*** Opening MATERIAL SHOWN ***

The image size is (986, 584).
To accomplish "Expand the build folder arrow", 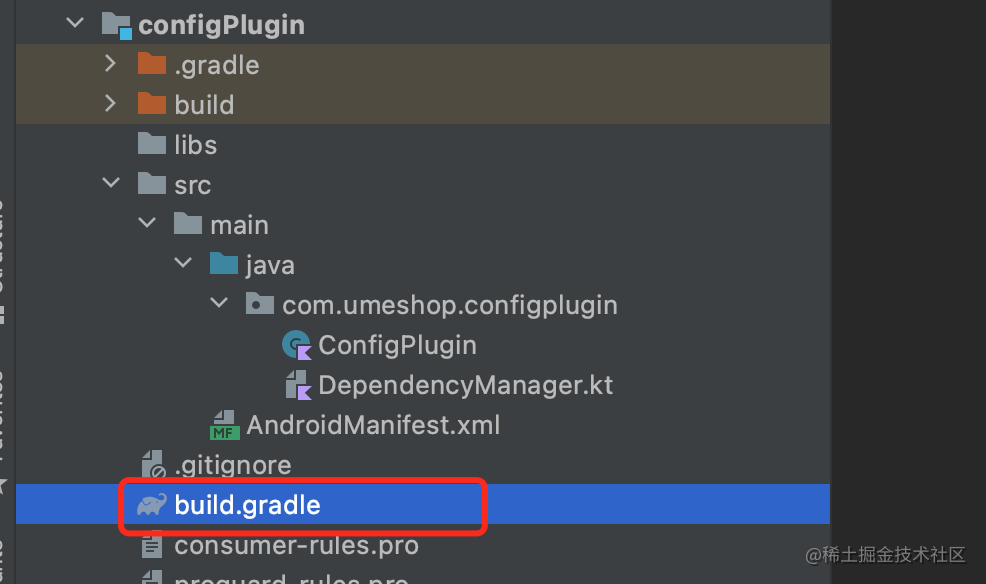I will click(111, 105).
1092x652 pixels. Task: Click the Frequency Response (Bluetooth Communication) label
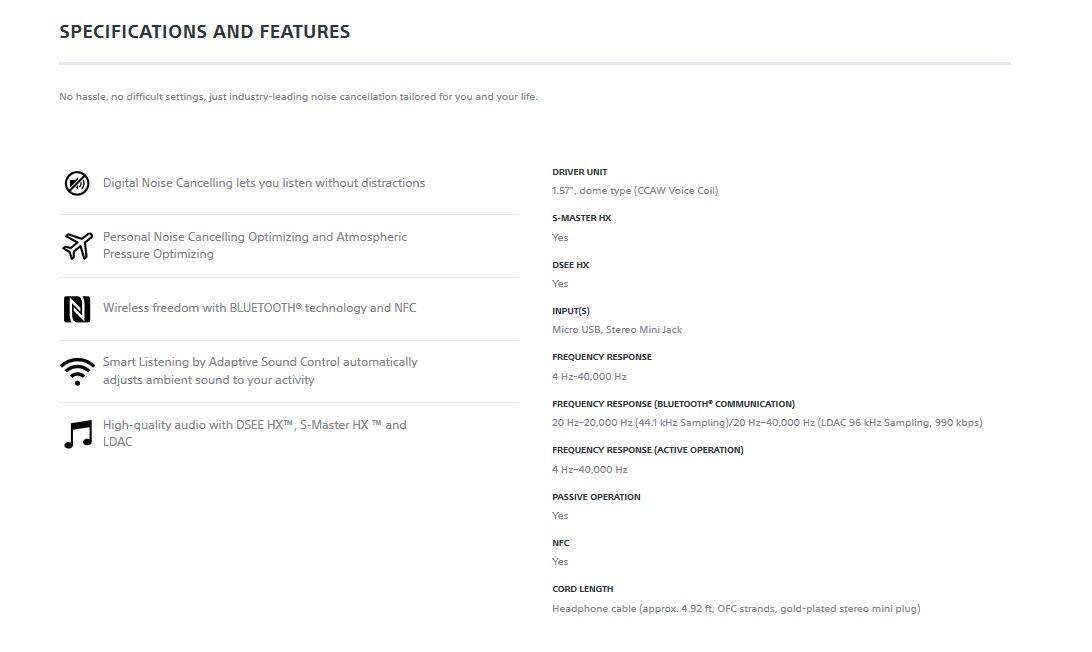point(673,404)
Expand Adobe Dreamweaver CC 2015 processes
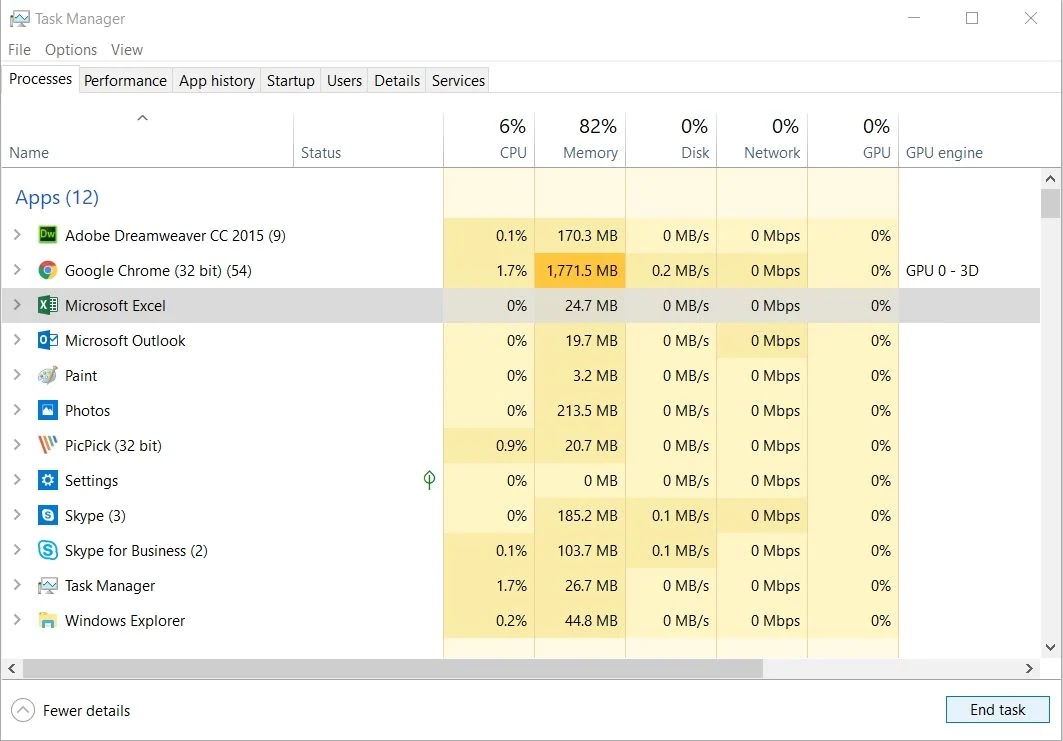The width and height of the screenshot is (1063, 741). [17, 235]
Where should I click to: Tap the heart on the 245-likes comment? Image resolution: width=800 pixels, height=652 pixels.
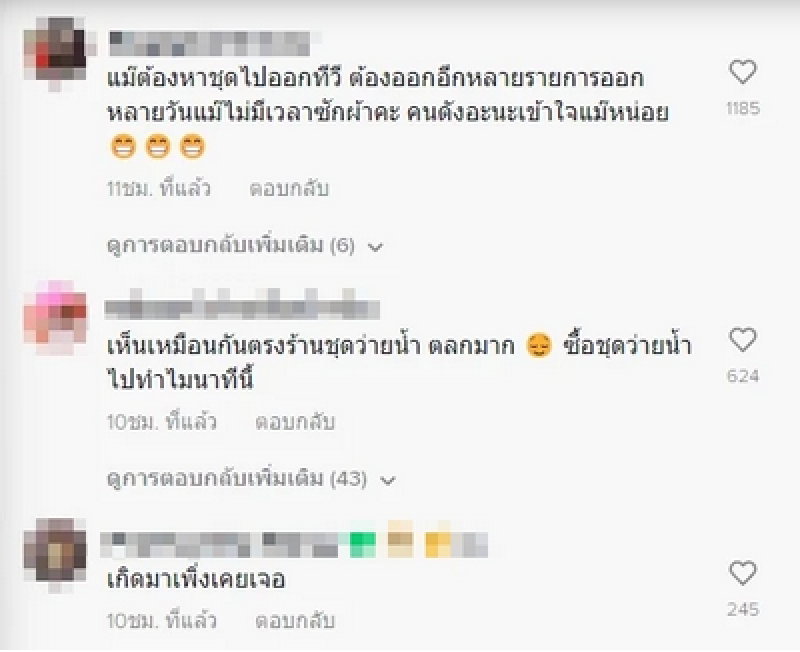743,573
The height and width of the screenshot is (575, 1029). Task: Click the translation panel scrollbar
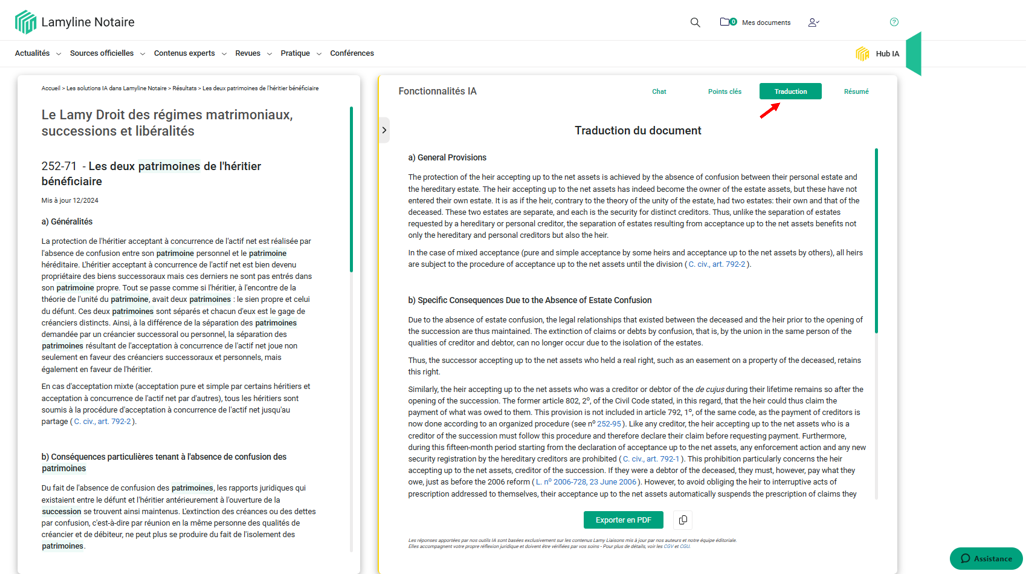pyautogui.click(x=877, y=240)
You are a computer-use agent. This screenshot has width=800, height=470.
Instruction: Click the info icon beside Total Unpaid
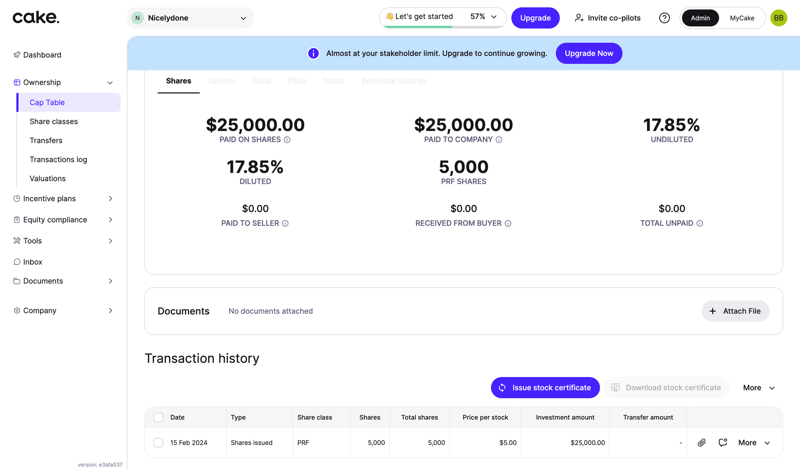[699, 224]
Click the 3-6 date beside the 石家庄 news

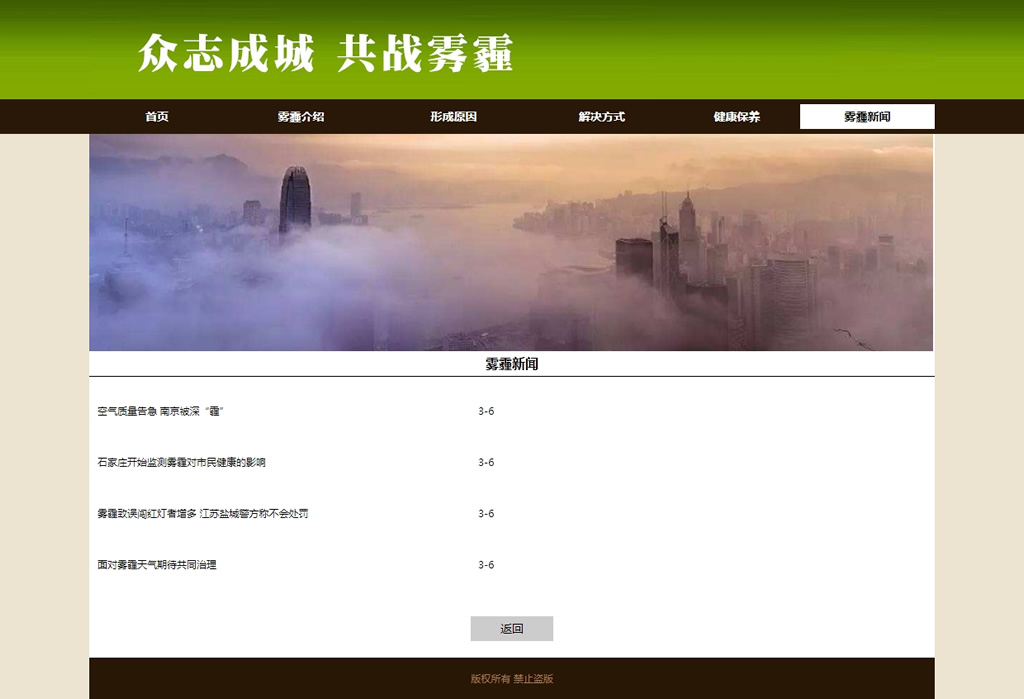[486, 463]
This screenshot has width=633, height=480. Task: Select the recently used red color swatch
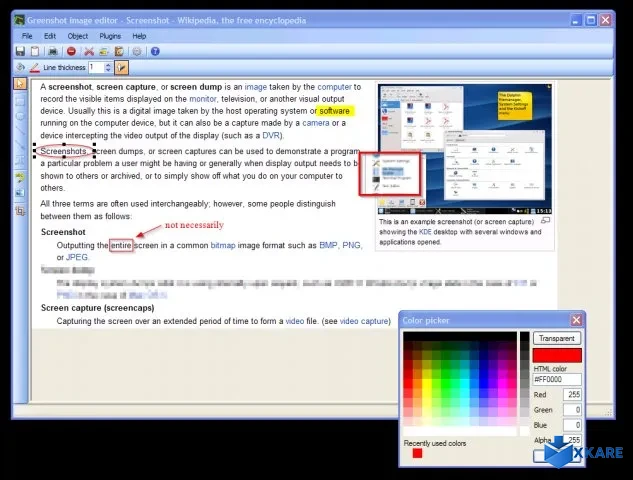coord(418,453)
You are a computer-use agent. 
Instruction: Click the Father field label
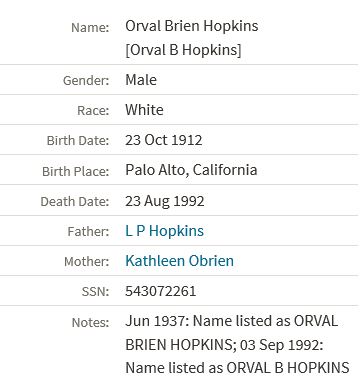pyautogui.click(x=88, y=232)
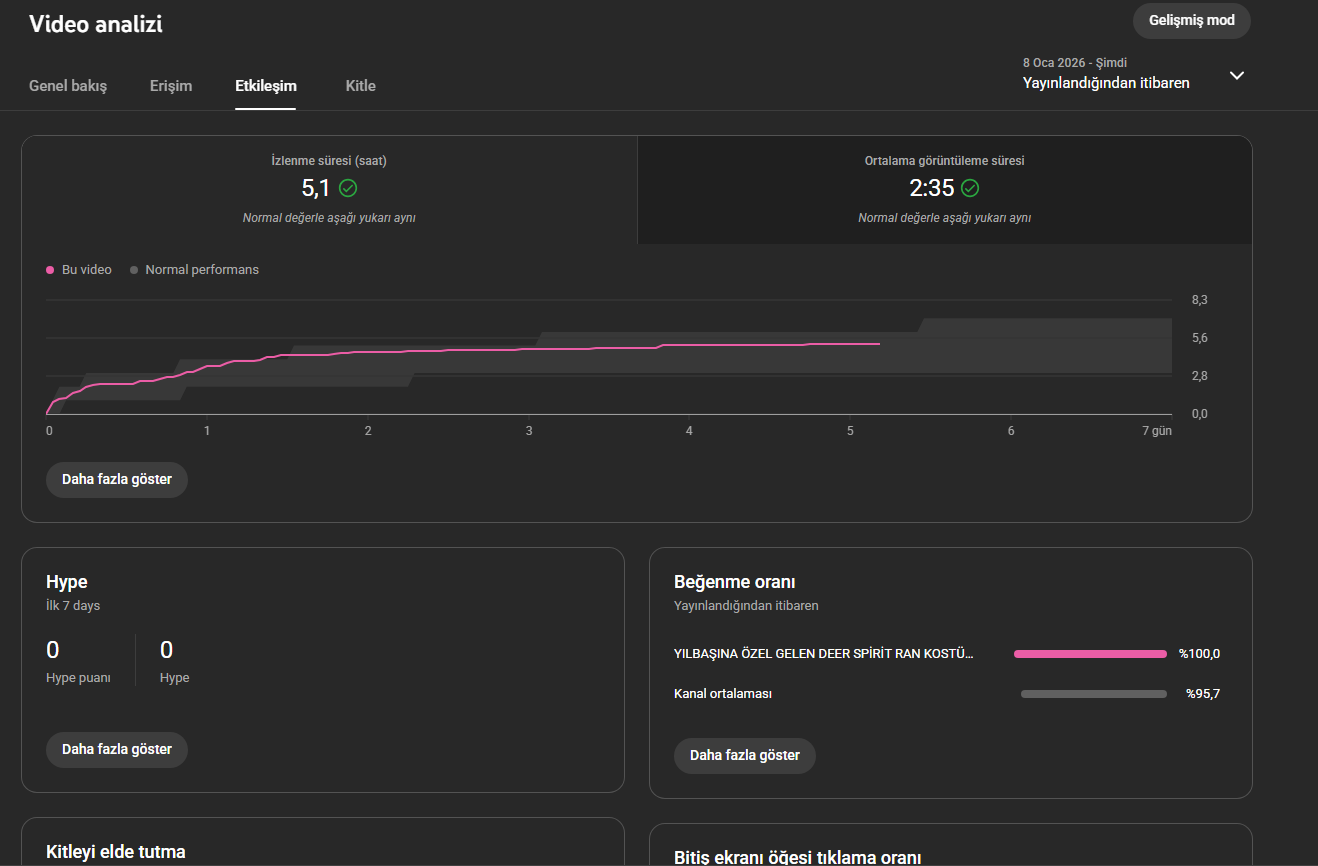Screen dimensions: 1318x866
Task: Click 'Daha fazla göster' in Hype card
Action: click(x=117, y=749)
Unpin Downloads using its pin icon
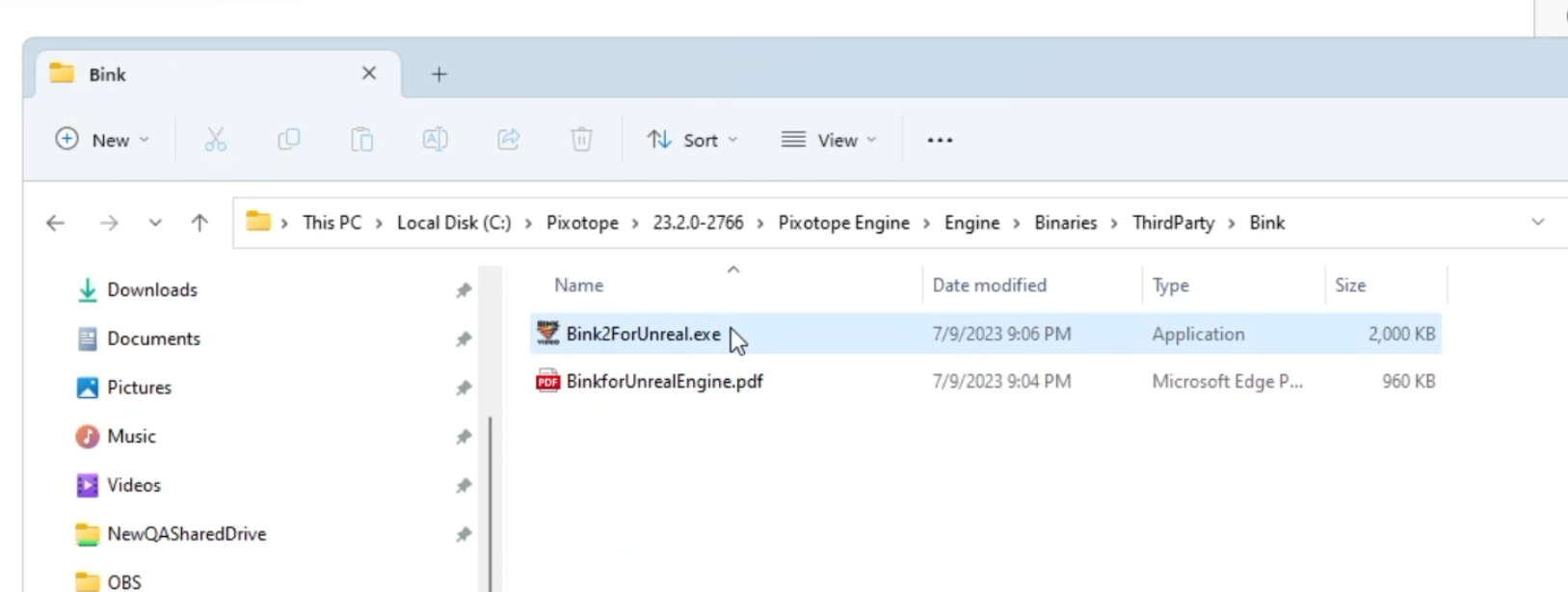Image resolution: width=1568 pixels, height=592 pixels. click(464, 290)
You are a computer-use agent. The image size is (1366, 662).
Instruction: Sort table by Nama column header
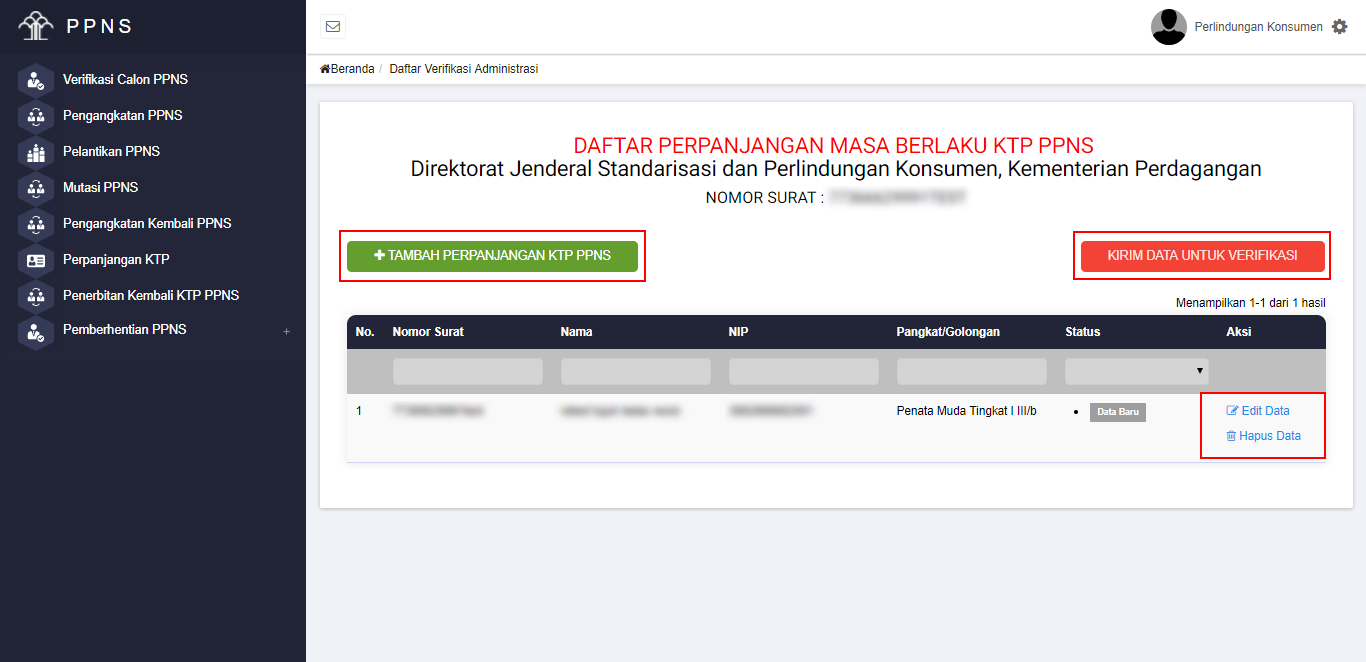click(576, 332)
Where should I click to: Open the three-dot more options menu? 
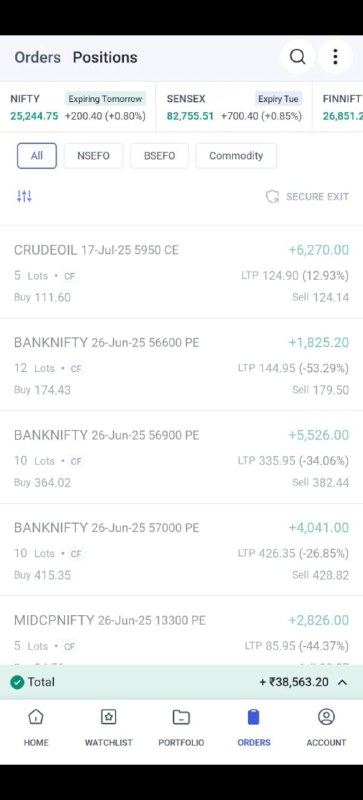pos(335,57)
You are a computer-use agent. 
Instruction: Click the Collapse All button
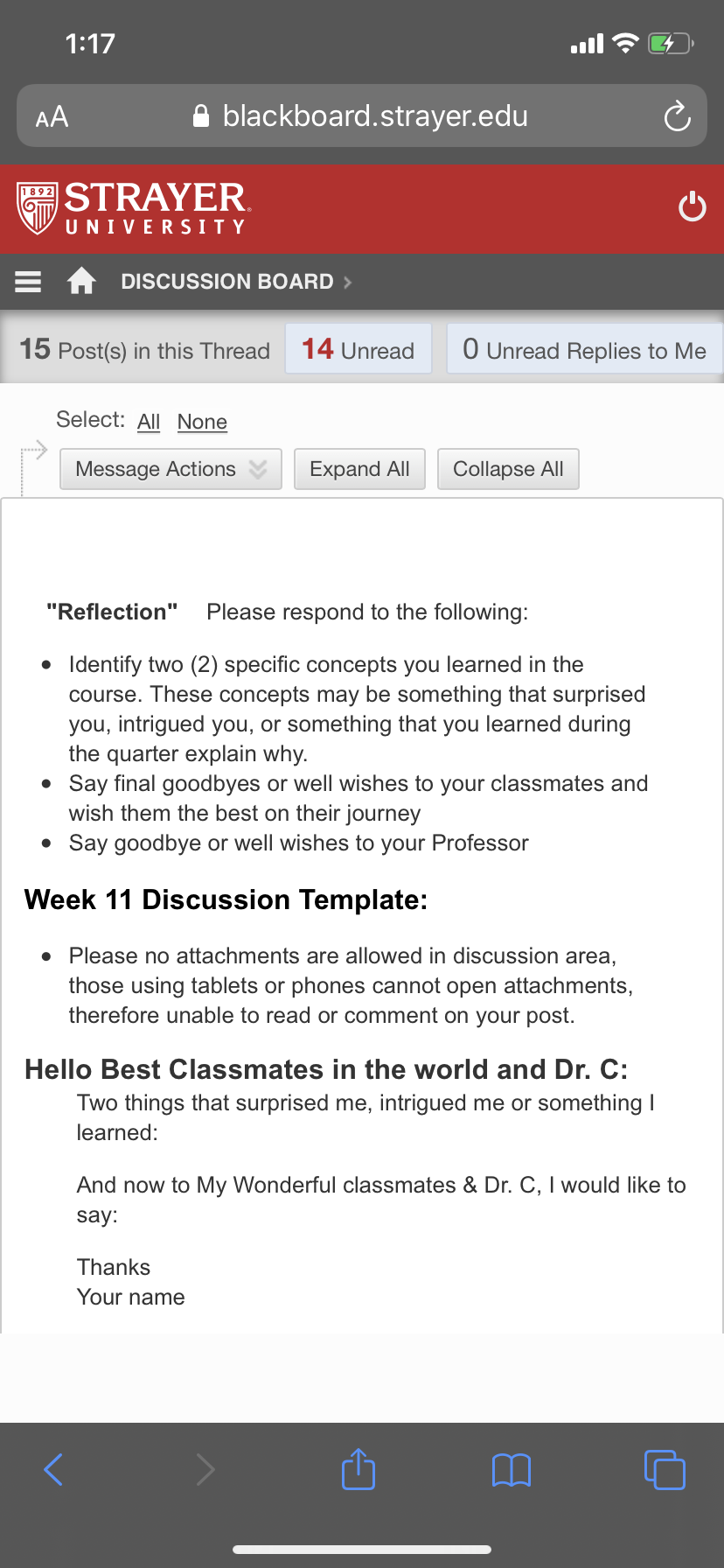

*** Closing MATERIAL SHOWN ***

EXERCISE PROMPT: Give again, exactly as written above, each line from the one that has "The height and" to the one that has "You are a computer-use agent. This", both included; omit the pictures.

ANSWER AREA:
The height and width of the screenshot is (575, 1029). Task: Click the translation panel scrollbar
pyautogui.click(x=877, y=240)
You are a computer-use agent. This screenshot has width=800, height=470.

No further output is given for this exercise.